BRANO ASSEGNATO:
Cmes = QMS/(Res x W0)
Lces = 1/(W02 x Cmes)
In particolare possiamo notare che anche nel circuito elettrico equivalente la formula della risonanza è valida secondo:
Fs = 1/(2 x Pg x SQR(Cmes x Lces))
Un calcolo sempre utile per verificare l’aderenza dei calcoli alle misure.
- Figura 1: click per ingrandire -
Giunti a questo punto abbiamo la possibilità di calcolare l’andamento dell’impedenza elettrica in bassa frequenza sia in modulo che in fase, risolvendo il circuito della figura qui in alto
Vi ricordo che secondo le leggi dell’elettrotecnica:
Qpar = R x SQR (C/L)
Che nel nostro caso diventa:
Qms = Res x SQR (Cmes/Lces)
Alcuni software abbastanza sofisticati, come CLIO, LEAP e Klippel dal modulo misurato possono calcolare direttamente le grandezze viste finora, con una routine che calcola un modello simulato e riduce, variando i parametri con approssimazioni successive, al minimo l’errore esistente tra la misura e la simulazione. Comunque sia il nostro lavoro non è affatto finito perché occorre in qualche modo calcolare quanto vale il Fattore di forza (prodotto B x L), la massa mobile Mms e la cedevolezza delle sospensioni Cms, visto che non possiamo, per ovvii motivi, aprire l’altoparlante e misurare fisicamente queste grandezze, posto che ciò sia possibile. Possiamo agire in due modi: alteriamo la Mms e ne verifichiamo i cambiamenti oppure alteriamo la Cms e vediamo che succede.

(Dati raccolti)

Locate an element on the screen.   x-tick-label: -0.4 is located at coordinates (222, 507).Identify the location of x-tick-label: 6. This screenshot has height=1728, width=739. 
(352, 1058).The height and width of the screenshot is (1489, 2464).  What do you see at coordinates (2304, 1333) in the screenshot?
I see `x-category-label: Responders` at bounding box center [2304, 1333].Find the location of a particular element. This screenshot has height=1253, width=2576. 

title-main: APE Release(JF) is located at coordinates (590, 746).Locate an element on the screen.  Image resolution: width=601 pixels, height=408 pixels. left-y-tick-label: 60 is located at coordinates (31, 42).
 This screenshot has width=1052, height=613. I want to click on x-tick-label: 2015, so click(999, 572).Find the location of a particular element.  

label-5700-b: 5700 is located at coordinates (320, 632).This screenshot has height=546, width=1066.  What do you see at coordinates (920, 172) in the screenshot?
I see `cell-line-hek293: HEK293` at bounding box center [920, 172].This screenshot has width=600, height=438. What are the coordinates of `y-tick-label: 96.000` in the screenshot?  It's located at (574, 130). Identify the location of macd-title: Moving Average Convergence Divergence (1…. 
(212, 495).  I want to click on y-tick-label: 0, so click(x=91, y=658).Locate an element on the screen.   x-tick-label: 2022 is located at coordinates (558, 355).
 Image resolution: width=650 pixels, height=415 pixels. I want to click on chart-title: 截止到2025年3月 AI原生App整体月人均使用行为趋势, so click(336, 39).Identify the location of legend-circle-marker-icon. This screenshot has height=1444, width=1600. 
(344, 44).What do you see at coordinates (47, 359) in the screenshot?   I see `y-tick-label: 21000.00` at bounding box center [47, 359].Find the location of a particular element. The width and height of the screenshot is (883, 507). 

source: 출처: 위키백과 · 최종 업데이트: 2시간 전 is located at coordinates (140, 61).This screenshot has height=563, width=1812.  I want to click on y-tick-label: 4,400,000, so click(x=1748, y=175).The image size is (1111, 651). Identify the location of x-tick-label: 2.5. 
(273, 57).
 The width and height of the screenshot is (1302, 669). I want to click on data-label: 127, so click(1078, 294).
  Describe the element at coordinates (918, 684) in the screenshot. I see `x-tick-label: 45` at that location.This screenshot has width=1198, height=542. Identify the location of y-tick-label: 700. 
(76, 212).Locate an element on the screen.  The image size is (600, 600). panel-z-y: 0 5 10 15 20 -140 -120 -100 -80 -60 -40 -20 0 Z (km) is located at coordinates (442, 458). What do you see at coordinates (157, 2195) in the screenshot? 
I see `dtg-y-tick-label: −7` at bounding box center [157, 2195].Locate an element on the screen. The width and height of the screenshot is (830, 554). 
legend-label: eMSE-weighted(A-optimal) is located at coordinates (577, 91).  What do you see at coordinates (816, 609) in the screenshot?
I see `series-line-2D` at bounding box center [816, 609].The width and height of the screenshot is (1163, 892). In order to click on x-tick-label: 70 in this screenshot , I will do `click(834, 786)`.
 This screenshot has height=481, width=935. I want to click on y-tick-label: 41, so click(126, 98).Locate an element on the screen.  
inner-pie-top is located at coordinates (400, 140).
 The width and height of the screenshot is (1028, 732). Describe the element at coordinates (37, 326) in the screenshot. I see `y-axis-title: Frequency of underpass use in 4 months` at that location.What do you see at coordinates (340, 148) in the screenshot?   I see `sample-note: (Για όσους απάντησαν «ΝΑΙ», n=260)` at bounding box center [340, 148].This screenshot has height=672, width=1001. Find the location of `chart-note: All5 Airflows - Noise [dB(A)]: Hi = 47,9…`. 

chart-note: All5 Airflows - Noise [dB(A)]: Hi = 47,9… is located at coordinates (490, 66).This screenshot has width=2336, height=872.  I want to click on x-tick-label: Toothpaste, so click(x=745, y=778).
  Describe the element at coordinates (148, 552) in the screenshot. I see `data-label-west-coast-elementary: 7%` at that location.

CONSEGNA 1:
Secondo il brano, quali sono i due modi indicati per procedere nel calcolo?
CONSEGNA 2:
Elenca tutti i software citati nel brano.
CONSEGNA 3:
Per favore, riprendi il brano sui parametri dell'altoparlante dopo la sua ultima frase.
Le voci provengono da un'altra fonte.

SPAZIO RISPOSTA 1:
Alterare la Mms e verificarne i cambiamenti, oppure alterare la Cms e vedere che succede.

SPAZIO RISPOSTA 2:
CLIO, LEAP, Klippel

SPAZIO RISPOSTA 3:
La massa aggiunta
Come nel circuito elettrico anche nel circuito meccanico le regole di base dell’elettrotecnica non cambiano. Avremo quindi:
F = 1/ [2 x Pg x SQR (C x L)] [1]
Che nel nostro caso diventa:
Fs = 1/[2 x Pg x SQR(Cms x Mms)]
La massa aggiunta serve a “starare” in qualche modo il sistema e calcolare quanto pesa effettivamente la massa della membrana, misurando la variazione della frequenza di risonanza Fs. La frequenza di risonanza si abbassa perché nella [1] se aumenta la massa, posta al denominatore, diminuisce ovviamente Fs. Il problema è quello di non far variare altro che la massa. Se usiamo una massa aggiunta Mag sensibilmente vicina al valore della Mms effettiva del woofer da misurare otterremo immancabilmente anche una variazione discreta della cedevolezza e la misura sarà affetta da un errore.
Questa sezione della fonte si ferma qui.